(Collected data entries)
*** Begin section ***
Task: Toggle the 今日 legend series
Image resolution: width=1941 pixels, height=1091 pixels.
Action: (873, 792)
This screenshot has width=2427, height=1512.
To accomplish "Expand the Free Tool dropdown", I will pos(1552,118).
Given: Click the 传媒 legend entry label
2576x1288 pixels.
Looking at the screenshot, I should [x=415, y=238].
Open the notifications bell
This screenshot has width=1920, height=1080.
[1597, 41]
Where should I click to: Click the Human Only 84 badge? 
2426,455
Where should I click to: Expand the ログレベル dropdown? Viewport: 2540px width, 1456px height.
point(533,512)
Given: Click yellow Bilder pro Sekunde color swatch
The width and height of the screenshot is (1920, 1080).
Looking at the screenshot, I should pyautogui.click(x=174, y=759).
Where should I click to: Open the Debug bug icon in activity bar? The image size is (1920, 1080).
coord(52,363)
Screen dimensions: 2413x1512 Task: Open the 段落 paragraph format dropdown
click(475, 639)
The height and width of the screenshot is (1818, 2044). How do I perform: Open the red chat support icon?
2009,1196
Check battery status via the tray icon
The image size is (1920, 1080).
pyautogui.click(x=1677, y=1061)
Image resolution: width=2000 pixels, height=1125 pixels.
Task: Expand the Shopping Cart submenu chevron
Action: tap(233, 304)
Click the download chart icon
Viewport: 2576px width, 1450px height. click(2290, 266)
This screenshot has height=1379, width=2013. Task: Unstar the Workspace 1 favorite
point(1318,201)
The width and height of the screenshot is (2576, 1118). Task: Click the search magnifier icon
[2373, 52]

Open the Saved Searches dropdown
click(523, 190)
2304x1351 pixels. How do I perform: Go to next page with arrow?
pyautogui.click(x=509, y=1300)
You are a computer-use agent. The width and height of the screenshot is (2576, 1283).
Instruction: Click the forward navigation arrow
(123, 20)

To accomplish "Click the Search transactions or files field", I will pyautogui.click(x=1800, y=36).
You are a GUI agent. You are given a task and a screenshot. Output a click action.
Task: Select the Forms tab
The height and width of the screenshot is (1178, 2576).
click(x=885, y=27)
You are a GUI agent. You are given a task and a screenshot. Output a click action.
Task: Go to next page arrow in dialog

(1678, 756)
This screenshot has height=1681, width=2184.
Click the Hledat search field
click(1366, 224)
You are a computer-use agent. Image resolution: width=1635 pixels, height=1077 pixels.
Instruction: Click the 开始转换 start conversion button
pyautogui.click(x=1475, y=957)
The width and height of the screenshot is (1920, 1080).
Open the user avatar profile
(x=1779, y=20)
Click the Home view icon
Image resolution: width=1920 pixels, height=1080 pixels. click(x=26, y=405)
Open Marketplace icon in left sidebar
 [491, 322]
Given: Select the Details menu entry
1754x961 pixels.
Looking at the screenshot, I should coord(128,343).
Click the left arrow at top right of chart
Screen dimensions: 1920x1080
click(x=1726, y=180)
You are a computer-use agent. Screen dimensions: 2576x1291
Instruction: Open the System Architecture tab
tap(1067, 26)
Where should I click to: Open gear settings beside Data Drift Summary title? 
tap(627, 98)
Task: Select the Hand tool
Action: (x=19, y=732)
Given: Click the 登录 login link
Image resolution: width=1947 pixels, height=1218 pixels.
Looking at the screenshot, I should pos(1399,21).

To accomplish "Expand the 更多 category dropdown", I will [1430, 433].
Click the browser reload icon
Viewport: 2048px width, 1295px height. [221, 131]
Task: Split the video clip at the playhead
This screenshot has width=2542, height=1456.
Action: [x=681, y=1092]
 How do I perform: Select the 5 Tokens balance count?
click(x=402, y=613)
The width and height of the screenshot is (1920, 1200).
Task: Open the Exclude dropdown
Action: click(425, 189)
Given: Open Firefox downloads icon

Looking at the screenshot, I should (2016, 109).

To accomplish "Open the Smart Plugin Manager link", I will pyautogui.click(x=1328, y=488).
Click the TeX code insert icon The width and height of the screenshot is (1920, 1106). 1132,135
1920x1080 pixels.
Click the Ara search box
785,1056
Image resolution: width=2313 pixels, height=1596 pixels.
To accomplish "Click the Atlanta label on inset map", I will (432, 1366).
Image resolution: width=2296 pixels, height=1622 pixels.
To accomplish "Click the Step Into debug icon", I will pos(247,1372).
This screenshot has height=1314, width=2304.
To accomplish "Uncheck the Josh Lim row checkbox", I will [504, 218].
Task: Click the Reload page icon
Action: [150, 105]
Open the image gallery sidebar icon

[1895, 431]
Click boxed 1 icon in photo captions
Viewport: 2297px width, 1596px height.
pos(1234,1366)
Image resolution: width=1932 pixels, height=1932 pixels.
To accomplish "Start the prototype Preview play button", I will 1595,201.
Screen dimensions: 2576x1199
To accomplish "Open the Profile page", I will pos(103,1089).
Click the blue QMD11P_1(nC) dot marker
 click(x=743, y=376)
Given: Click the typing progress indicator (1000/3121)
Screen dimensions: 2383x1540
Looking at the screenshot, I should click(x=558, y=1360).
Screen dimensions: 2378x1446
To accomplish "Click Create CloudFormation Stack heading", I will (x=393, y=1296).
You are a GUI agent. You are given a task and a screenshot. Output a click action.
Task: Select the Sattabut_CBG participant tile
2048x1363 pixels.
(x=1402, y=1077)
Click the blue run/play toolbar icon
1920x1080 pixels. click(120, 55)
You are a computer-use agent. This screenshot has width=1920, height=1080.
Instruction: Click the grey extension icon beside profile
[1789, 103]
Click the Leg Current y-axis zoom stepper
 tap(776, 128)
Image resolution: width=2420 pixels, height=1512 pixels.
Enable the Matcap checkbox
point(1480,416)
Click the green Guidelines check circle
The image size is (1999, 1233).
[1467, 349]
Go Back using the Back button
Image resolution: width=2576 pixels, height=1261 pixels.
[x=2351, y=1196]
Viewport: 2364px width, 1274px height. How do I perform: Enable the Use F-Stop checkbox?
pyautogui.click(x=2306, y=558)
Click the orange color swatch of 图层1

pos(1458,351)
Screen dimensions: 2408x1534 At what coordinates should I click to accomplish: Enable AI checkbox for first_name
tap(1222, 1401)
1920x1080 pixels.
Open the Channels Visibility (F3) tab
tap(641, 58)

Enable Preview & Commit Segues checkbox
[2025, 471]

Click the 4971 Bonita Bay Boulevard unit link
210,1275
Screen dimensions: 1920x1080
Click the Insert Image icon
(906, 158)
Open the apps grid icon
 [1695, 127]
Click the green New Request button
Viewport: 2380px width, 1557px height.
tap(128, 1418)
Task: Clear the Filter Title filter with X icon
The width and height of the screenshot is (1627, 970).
*** End section ***
(PROBLEM DESCRIPTION) Output the records exactly, so that each line matches what was given.

(ANSWER FOR THE TASK)
Task: Toggle the 今日 legend series
Image resolution: width=1941 pixels, height=1091 pixels.
Action: (873, 792)
This screenshot has width=2427, height=1512.
To accomplish "Expand the Free Tool dropdown", I will pos(1552,118).
Given: Click the 传媒 legend entry label
2576x1288 pixels.
Looking at the screenshot, I should [x=415, y=238].
Open the notifications bell
This screenshot has width=1920, height=1080.
[1597, 41]
Where should I click to: Click the Human Only 84 badge? 
2426,455
Where should I click to: Expand the ログレベル dropdown? Viewport: 2540px width, 1456px height.
point(533,512)
Given: Click yellow Bilder pro Sekunde color swatch
The width and height of the screenshot is (1920, 1080).
Looking at the screenshot, I should pyautogui.click(x=174, y=759).
Where should I click to: Open the Debug bug icon in activity bar? The image size is (1920, 1080).
coord(52,363)
Screen dimensions: 2413x1512 Task: Open the 段落 paragraph format dropdown
click(475, 639)
The height and width of the screenshot is (1818, 2044). How do I perform: Open the red chat support icon?
2009,1196
Check battery status via the tray icon
The image size is (1920, 1080).
pyautogui.click(x=1677, y=1061)
Image resolution: width=2000 pixels, height=1125 pixels.
Task: Expand the Shopping Cart submenu chevron
Action: tap(233, 304)
Click the download chart icon
Viewport: 2576px width, 1450px height. click(2290, 266)
This screenshot has height=1379, width=2013. Task: Unstar the Workspace 1 favorite
point(1318,201)
The width and height of the screenshot is (2576, 1118). Task: Click the search magnifier icon
[2373, 52]

Open the Saved Searches dropdown
click(523, 190)
2304x1351 pixels. How do I perform: Go to next page with arrow?
pyautogui.click(x=509, y=1300)
You are a computer-use agent. The width and height of the screenshot is (2576, 1283).
Instruction: Click the forward navigation arrow
(123, 20)

To accomplish "Click the Search transactions or files field", I will pyautogui.click(x=1800, y=36).
You are a GUI agent. You are given a task and a screenshot. Output a click action.
Task: Select the Forms tab
The height and width of the screenshot is (1178, 2576).
click(x=885, y=27)
You are a GUI agent. You are given a task and a screenshot. Output a click action.
Task: Go to next page arrow in dialog

(1678, 756)
This screenshot has height=1681, width=2184.
Click the Hledat search field
click(1366, 224)
You are a computer-use agent. Image resolution: width=1635 pixels, height=1077 pixels.
Instruction: Click the 开始转换 start conversion button
pyautogui.click(x=1475, y=957)
The width and height of the screenshot is (1920, 1080).
Open the user avatar profile
(x=1779, y=20)
Click the Home view icon
Image resolution: width=1920 pixels, height=1080 pixels. click(x=26, y=405)
Open Marketplace icon in left sidebar
 [491, 322]
Given: Select the Details menu entry
1754x961 pixels.
Looking at the screenshot, I should coord(128,343).
Click the left arrow at top right of chart
Screen dimensions: 1920x1080
click(x=1726, y=180)
You are a computer-use agent. Screen dimensions: 2576x1291
Instruction: Open the System Architecture tab
tap(1067, 26)
Where should I click to: Open gear settings beside Data Drift Summary title? 
tap(627, 98)
Task: Select the Hand tool
Action: (x=19, y=732)
Given: Click the 登录 login link
Image resolution: width=1947 pixels, height=1218 pixels.
Looking at the screenshot, I should pos(1399,21).

To accomplish "Expand the 更多 category dropdown", I will [1430, 433].
Click the browser reload icon
Viewport: 2048px width, 1295px height. [221, 131]
Task: Split the video clip at the playhead
This screenshot has width=2542, height=1456.
Action: [x=681, y=1092]
 How do I perform: Select the 5 Tokens balance count?
click(x=402, y=613)
The width and height of the screenshot is (1920, 1200).
Task: Open the Exclude dropdown
Action: click(425, 189)
Given: Open Firefox downloads icon

Looking at the screenshot, I should (2016, 109).

To accomplish "Open the Smart Plugin Manager link", I will pyautogui.click(x=1328, y=488).
Click the TeX code insert icon The width and height of the screenshot is (1920, 1106). 1132,135
1920x1080 pixels.
Click the Ara search box
785,1056
Image resolution: width=2313 pixels, height=1596 pixels.
To accomplish "Click the Atlanta label on inset map", I will (432, 1366).
Image resolution: width=2296 pixels, height=1622 pixels.
To accomplish "Click the Step Into debug icon", I will pos(247,1372).
This screenshot has height=1314, width=2304.
To accomplish "Uncheck the Josh Lim row checkbox", I will [504, 218].
Task: Click the Reload page icon
Action: [150, 105]
Open the image gallery sidebar icon

[1895, 431]
Click boxed 1 icon in photo captions
Viewport: 2297px width, 1596px height.
pos(1234,1366)
Image resolution: width=1932 pixels, height=1932 pixels.
To accomplish "Start the prototype Preview play button", I will 1595,201.
Screen dimensions: 2576x1199
To accomplish "Open the Profile page", I will pos(103,1089).
Click the blue QMD11P_1(nC) dot marker
 click(x=743, y=376)
Given: Click the typing progress indicator (1000/3121)
Screen dimensions: 2383x1540
Looking at the screenshot, I should click(x=558, y=1360).
Screen dimensions: 2378x1446
To accomplish "Click Create CloudFormation Stack heading", I will (x=393, y=1296).
You are a GUI agent. You are given a task and a screenshot. Output a click action.
Task: Select the Sattabut_CBG participant tile
2048x1363 pixels.
(x=1402, y=1077)
Click the blue run/play toolbar icon
1920x1080 pixels. click(120, 55)
You are a computer-use agent. This screenshot has width=1920, height=1080.
Instruction: Click the grey extension icon beside profile
[1789, 103]
Click the Leg Current y-axis zoom stepper
 tap(776, 128)
Image resolution: width=2420 pixels, height=1512 pixels.
Enable the Matcap checkbox
point(1480,416)
Click the green Guidelines check circle
The image size is (1999, 1233).
[1467, 349]
Go Back using the Back button
Image resolution: width=2576 pixels, height=1261 pixels.
[x=2351, y=1196]
Viewport: 2364px width, 1274px height. How do I perform: Enable the Use F-Stop checkbox?
pyautogui.click(x=2306, y=558)
Click the orange color swatch of 图层1

pos(1458,351)
Screen dimensions: 2408x1534 At what coordinates should I click to accomplish: Enable AI checkbox for first_name
tap(1222, 1401)
1920x1080 pixels.
Open the Channels Visibility (F3) tab
tap(641, 58)

Enable Preview & Commit Segues checkbox
[2025, 471]

Click the 4971 Bonita Bay Boulevard unit link
210,1275
Screen dimensions: 1920x1080
Click the Insert Image icon
(906, 158)
Open the apps grid icon
 [1695, 127]
Click the green New Request button
Viewport: 2380px width, 1557px height.
tap(128, 1418)
Task: Clear the Filter Title filter with X icon
The width and height of the screenshot is (1627, 970).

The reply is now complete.